## What the task requires
Please reproduce each of the items below word for word, leaving nothing out.

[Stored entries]

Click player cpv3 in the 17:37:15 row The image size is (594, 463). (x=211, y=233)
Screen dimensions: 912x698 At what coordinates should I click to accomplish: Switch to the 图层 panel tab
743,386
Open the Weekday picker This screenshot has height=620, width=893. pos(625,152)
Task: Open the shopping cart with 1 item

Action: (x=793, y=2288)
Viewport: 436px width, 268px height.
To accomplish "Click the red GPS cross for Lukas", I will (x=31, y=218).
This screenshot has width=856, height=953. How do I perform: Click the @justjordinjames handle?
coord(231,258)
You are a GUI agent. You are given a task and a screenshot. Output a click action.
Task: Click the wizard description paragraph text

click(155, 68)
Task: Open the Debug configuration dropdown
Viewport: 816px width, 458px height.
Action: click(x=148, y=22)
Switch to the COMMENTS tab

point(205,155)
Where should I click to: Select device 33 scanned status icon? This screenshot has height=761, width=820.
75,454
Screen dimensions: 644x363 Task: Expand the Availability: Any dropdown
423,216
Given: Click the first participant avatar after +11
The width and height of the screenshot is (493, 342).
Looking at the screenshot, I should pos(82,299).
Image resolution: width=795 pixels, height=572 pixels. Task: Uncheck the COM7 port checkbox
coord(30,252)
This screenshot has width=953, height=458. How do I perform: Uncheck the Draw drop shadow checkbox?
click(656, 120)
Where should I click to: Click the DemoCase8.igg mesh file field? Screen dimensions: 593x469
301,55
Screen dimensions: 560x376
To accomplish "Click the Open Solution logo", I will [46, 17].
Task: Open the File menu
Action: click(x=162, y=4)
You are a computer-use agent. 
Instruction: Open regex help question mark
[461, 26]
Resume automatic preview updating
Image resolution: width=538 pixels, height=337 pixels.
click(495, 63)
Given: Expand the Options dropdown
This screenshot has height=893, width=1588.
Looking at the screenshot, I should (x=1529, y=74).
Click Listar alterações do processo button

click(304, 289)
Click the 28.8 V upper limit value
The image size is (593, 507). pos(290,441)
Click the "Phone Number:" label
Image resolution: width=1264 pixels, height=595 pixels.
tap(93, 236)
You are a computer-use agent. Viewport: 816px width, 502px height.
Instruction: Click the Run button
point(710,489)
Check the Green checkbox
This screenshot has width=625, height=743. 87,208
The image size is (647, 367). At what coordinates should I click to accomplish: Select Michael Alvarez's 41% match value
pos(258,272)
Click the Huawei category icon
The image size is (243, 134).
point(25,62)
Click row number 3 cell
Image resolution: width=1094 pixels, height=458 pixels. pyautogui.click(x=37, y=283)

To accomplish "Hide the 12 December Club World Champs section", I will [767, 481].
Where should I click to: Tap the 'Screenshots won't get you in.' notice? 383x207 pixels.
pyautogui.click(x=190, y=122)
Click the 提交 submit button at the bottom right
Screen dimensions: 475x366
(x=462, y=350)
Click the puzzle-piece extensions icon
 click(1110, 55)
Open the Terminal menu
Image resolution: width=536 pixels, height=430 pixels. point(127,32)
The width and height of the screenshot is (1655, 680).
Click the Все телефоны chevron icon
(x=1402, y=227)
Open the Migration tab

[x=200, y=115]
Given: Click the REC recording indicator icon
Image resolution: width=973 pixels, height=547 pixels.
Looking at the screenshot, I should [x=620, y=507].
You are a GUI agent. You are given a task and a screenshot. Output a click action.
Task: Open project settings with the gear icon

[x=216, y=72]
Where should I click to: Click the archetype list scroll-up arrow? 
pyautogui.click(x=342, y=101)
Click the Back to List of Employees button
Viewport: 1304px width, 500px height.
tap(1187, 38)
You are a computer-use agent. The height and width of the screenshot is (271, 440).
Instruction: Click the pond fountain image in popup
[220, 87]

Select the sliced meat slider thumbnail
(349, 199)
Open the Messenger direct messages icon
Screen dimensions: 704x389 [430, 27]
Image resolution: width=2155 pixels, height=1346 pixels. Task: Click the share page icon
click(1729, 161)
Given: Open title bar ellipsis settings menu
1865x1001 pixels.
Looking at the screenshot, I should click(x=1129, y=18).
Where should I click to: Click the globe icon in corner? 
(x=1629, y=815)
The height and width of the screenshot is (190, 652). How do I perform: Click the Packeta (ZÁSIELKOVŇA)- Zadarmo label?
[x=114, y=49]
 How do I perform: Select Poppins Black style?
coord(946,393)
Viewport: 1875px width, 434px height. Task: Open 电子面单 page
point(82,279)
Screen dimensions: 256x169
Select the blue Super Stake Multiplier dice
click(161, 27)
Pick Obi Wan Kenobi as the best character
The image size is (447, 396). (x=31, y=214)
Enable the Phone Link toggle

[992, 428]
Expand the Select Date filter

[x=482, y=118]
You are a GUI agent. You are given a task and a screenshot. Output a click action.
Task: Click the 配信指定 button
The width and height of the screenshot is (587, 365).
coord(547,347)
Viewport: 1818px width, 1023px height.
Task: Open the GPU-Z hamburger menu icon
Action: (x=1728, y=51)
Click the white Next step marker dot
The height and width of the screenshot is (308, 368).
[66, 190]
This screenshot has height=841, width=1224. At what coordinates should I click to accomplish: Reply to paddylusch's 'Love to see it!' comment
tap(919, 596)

## Full output
Click player cpv3 in the 17:37:15 row The image size is (594, 463). (x=211, y=233)
Screen dimensions: 912x698 At what coordinates should I click to accomplish: Switch to the 图层 panel tab
743,386
Open the Weekday picker This screenshot has height=620, width=893. pos(625,152)
Task: Open the shopping cart with 1 item

Action: (x=793, y=2288)
Viewport: 436px width, 268px height.
To accomplish "Click the red GPS cross for Lukas", I will (x=31, y=218).
This screenshot has width=856, height=953. How do I perform: Click the @justjordinjames handle?
coord(231,258)
You are a GUI agent. You are given a task and a screenshot. Output a click action.
Task: Click the wizard description paragraph text

click(155, 68)
Task: Open the Debug configuration dropdown
Viewport: 816px width, 458px height.
Action: click(x=148, y=22)
Switch to the COMMENTS tab

point(205,155)
Where should I click to: Select device 33 scanned status icon? This screenshot has height=761, width=820.
75,454
Screen dimensions: 644x363 Task: Expand the Availability: Any dropdown
423,216
Given: Click the first participant avatar after +11
The width and height of the screenshot is (493, 342).
Looking at the screenshot, I should pos(82,299).
Image resolution: width=795 pixels, height=572 pixels. Task: Uncheck the COM7 port checkbox
coord(30,252)
This screenshot has width=953, height=458. How do I perform: Uncheck the Draw drop shadow checkbox?
click(656, 120)
Where should I click to: Click the DemoCase8.igg mesh file field? Screen dimensions: 593x469
301,55
Screen dimensions: 560x376
To accomplish "Click the Open Solution logo", I will [46, 17].
Task: Open the File menu
Action: click(x=162, y=4)
You are a computer-use agent. 
Instruction: Open regex help question mark
[461, 26]
Resume automatic preview updating
Image resolution: width=538 pixels, height=337 pixels.
click(495, 63)
Given: Expand the Options dropdown
This screenshot has height=893, width=1588.
Looking at the screenshot, I should (x=1529, y=74).
Click Listar alterações do processo button

click(304, 289)
Click the 28.8 V upper limit value
The image size is (593, 507). pos(290,441)
Click the "Phone Number:" label
Image resolution: width=1264 pixels, height=595 pixels.
tap(93, 236)
You are a computer-use agent. Viewport: 816px width, 502px height.
Instruction: Click the Run button
point(710,489)
Check the Green checkbox
This screenshot has width=625, height=743. 87,208
The image size is (647, 367). At what coordinates should I click to accomplish: Select Michael Alvarez's 41% match value
pos(258,272)
Click the Huawei category icon
The image size is (243, 134).
point(25,62)
Click row number 3 cell
Image resolution: width=1094 pixels, height=458 pixels. pyautogui.click(x=37, y=283)

To accomplish "Hide the 12 December Club World Champs section", I will [767, 481].
Where should I click to: Tap the 'Screenshots won't get you in.' notice? 383x207 pixels.
pyautogui.click(x=190, y=122)
Click the 提交 submit button at the bottom right
Screen dimensions: 475x366
(x=462, y=350)
Click the puzzle-piece extensions icon
 click(1110, 55)
Open the Terminal menu
Image resolution: width=536 pixels, height=430 pixels. point(127,32)
The width and height of the screenshot is (1655, 680).
Click the Все телефоны chevron icon
(x=1402, y=227)
Open the Migration tab

[x=200, y=115]
Given: Click the REC recording indicator icon
Image resolution: width=973 pixels, height=547 pixels.
Looking at the screenshot, I should [x=620, y=507].
You are a GUI agent. You are given a task and a screenshot. Output a click action.
Task: Open project settings with the gear icon

[x=216, y=72]
Where should I click to: Click the archetype list scroll-up arrow? 
pyautogui.click(x=342, y=101)
Click the Back to List of Employees button
Viewport: 1304px width, 500px height.
tap(1187, 38)
You are a computer-use agent. The height and width of the screenshot is (271, 440).
Instruction: Click the pond fountain image in popup
[220, 87]

Select the sliced meat slider thumbnail
(349, 199)
Open the Messenger direct messages icon
Screen dimensions: 704x389 [430, 27]
Image resolution: width=2155 pixels, height=1346 pixels. Task: Click the share page icon
click(1729, 161)
Given: Open title bar ellipsis settings menu
1865x1001 pixels.
Looking at the screenshot, I should click(x=1129, y=18).
Where should I click to: Click the globe icon in corner? 
(x=1629, y=815)
The height and width of the screenshot is (190, 652). How do I perform: Click the Packeta (ZÁSIELKOVŇA)- Zadarmo label?
[x=114, y=49]
 How do I perform: Select Poppins Black style?
coord(946,393)
Viewport: 1875px width, 434px height. Task: Open 电子面单 page
point(82,279)
Screen dimensions: 256x169
Select the blue Super Stake Multiplier dice
click(161, 27)
Pick Obi Wan Kenobi as the best character
The image size is (447, 396). (x=31, y=214)
Enable the Phone Link toggle

[992, 428]
Expand the Select Date filter

[x=482, y=118]
You are a GUI agent. You are given a task and a screenshot. Output a click action.
Task: Click the 配信指定 button
The width and height of the screenshot is (587, 365).
coord(547,347)
Viewport: 1818px width, 1023px height.
Task: Open the GPU-Z hamburger menu icon
Action: (x=1728, y=51)
Click the white Next step marker dot
The height and width of the screenshot is (308, 368).
[66, 190]
This screenshot has height=841, width=1224. At what coordinates should I click to accomplish: Reply to paddylusch's 'Love to see it!' comment
tap(919, 596)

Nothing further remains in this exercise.